§ Entries on where items appear
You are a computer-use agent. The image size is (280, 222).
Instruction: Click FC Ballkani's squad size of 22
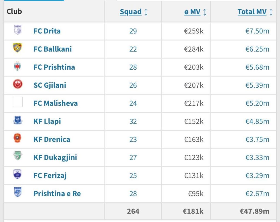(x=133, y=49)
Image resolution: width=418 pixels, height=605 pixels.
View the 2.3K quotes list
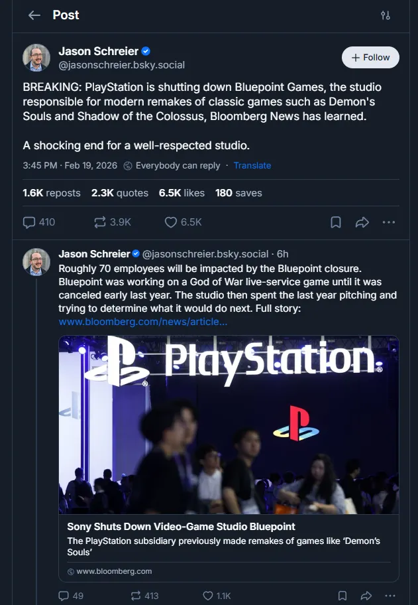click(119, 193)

§ Exercise task
Convert each line of the data above into a string in a JSON list, one string per line, skipping blank lines and leaving out the pictures.

§ Response below
[
  "You are a computer-use agent. The image size is (280, 222).",
  "Instruction: Click FC Ballkani's squad size of 22",
  "(x=133, y=49)",
  "Image resolution: width=418 pixels, height=605 pixels.",
  "View the 2.3K quotes list",
  "click(119, 193)"
]